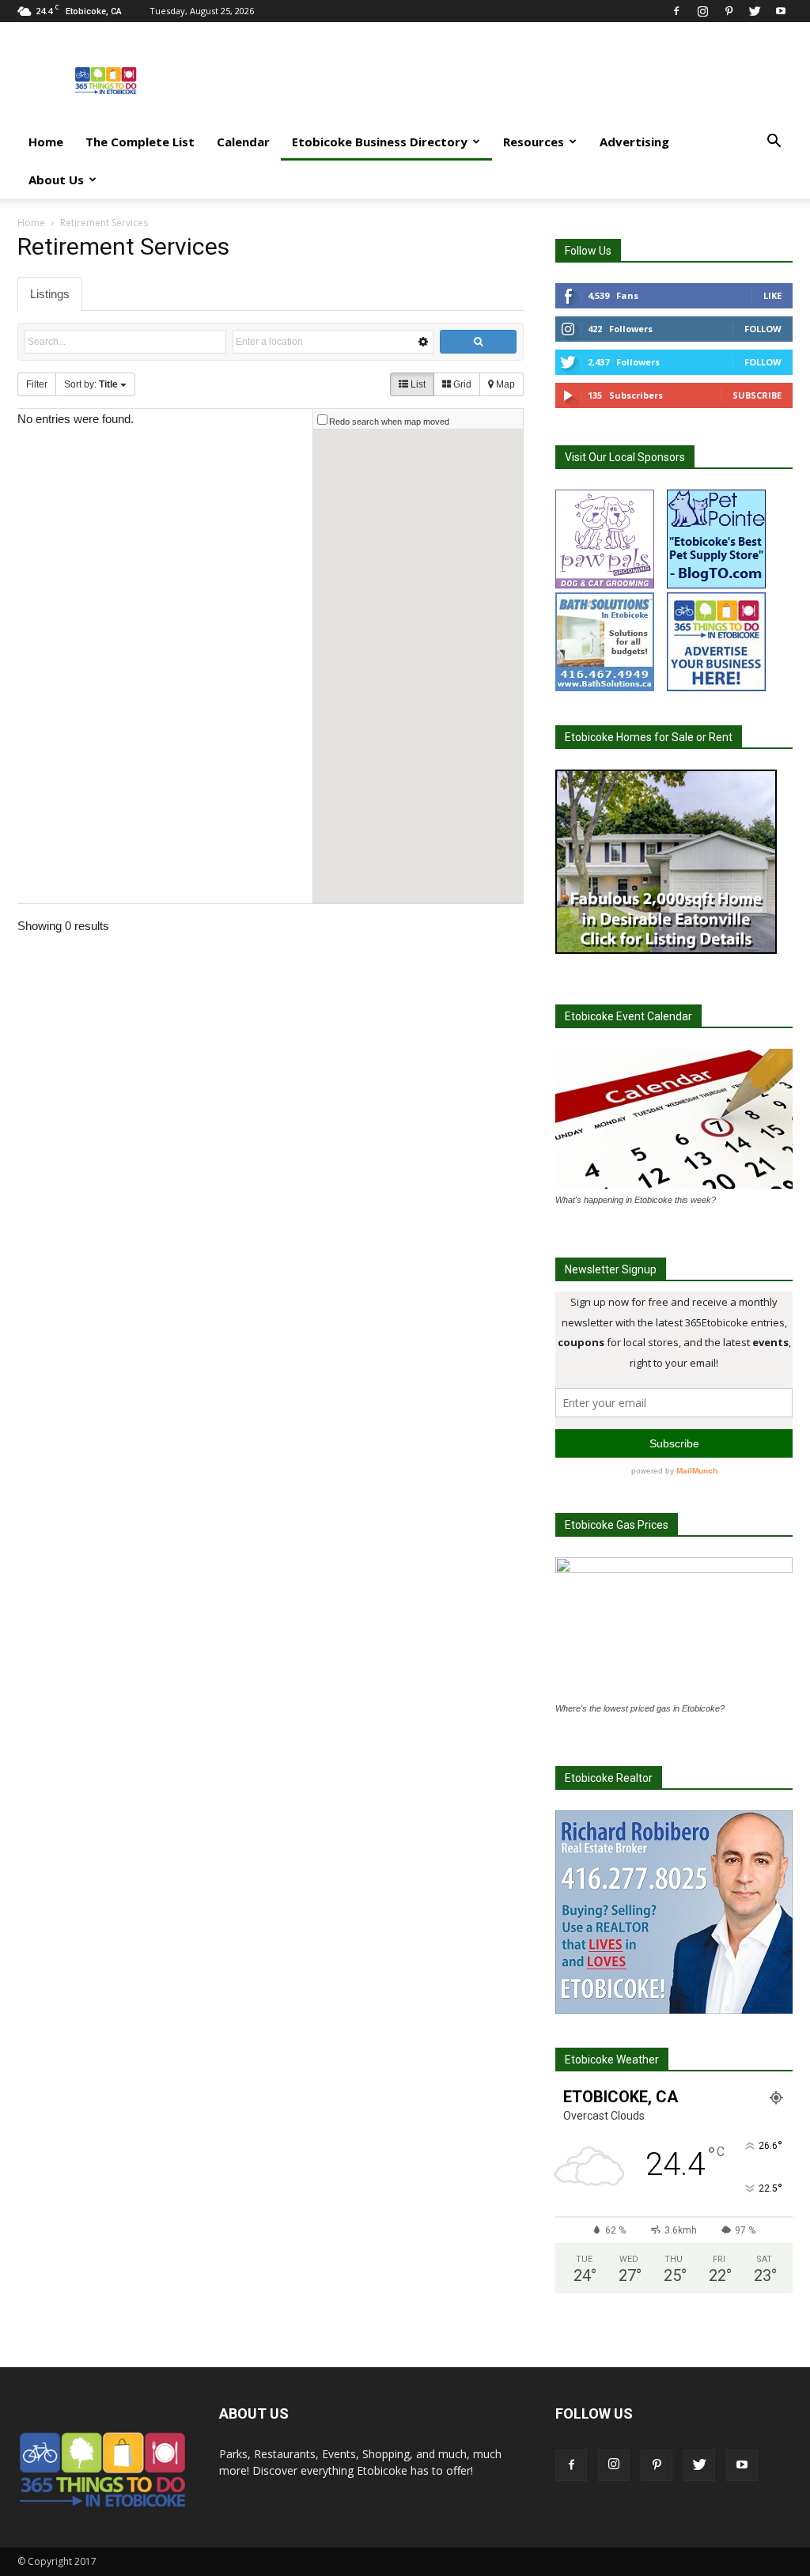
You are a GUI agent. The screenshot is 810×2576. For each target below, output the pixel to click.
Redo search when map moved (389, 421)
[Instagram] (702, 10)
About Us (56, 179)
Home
● ● ● ● ●
### YOUR GOAL
In your copy of the listing, please omit the pictures and keep every word exact.

### RESULT OF THE EXERCISE
You are a GUI agent. The screenshot is 810×2576. For each target below, output the pixel to click.
Redo search when map moved (389, 421)
[Instagram] (702, 10)
About Us (56, 179)
Home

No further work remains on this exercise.